─── PROVIDED DATA ───

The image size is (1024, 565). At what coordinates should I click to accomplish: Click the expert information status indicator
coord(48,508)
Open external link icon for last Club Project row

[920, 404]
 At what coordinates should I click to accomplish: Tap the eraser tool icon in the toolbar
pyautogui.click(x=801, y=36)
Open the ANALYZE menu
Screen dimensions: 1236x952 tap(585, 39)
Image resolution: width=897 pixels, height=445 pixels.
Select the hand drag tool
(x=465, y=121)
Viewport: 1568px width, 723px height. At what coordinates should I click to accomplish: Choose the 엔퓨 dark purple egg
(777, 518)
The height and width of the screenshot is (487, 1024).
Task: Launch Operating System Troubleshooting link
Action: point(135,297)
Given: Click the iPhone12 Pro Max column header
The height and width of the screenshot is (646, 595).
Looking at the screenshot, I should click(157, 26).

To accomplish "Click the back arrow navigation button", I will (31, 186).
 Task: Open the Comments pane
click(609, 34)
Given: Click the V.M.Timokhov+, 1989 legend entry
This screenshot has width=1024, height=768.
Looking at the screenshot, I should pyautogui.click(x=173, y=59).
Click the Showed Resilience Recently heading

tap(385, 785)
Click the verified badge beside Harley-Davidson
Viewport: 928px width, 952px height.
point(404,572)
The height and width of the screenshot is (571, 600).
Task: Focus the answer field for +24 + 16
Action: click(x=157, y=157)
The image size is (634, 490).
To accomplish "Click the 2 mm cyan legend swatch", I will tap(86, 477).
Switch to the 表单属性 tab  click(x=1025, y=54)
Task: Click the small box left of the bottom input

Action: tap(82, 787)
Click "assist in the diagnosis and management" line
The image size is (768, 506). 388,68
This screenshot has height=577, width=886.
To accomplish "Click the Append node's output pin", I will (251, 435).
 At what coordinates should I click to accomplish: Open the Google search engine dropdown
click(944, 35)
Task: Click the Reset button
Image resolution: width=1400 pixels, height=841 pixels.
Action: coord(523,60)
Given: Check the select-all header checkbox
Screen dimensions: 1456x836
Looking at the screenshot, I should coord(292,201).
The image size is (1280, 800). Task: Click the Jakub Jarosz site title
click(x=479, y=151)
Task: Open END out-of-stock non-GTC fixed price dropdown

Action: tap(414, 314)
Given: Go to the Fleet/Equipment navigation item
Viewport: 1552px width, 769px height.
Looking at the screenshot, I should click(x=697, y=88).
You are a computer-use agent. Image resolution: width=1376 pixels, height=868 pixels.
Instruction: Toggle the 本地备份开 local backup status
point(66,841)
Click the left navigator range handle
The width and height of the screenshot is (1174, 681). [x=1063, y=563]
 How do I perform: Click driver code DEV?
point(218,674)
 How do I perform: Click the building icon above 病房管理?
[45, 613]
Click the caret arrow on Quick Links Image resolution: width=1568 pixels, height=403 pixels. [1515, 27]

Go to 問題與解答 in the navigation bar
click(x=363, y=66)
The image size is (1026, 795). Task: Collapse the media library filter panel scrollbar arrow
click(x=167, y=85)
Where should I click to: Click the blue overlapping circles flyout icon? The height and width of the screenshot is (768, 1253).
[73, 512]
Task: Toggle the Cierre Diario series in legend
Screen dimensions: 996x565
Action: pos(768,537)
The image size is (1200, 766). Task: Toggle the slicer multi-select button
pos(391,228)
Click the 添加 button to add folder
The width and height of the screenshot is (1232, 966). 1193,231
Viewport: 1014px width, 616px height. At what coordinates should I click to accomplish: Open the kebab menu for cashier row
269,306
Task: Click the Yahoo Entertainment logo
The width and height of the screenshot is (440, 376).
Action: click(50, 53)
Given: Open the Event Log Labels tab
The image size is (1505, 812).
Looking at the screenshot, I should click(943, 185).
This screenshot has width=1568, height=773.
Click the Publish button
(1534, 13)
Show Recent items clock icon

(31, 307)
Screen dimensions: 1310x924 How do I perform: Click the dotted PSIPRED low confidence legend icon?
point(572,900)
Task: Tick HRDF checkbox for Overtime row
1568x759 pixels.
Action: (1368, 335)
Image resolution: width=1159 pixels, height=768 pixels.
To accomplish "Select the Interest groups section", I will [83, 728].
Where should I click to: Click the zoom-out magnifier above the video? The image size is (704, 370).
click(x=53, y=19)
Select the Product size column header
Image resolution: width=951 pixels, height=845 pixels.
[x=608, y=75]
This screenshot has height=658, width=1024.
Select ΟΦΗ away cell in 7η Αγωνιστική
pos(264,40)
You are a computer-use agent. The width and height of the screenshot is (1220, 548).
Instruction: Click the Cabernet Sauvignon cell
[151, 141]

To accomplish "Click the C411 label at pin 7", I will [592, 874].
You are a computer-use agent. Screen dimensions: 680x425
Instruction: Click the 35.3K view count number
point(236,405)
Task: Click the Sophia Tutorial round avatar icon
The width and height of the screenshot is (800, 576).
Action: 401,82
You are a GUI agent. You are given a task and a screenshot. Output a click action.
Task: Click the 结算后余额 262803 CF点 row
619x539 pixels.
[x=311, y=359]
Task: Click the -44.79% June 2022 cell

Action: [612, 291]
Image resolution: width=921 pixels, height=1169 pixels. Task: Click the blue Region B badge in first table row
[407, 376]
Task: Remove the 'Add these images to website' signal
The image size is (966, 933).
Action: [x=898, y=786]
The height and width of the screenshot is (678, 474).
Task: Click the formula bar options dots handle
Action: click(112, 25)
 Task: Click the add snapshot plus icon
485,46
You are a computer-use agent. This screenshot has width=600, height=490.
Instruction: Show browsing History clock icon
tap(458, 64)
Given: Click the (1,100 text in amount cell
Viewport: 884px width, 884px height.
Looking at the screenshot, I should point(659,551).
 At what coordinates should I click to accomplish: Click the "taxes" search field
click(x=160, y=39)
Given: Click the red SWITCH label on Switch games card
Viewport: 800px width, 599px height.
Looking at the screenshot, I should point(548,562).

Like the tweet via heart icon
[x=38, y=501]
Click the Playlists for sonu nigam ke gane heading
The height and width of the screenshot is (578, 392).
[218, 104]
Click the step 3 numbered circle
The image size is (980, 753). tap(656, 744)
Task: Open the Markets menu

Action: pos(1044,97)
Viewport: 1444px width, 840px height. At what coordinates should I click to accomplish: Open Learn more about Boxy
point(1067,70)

───

## [WORK REQUEST]
Within the listing above, work out the number of lines that hold "checkbox", and give that number alone.

## [PROBLEM SOLUTION]
2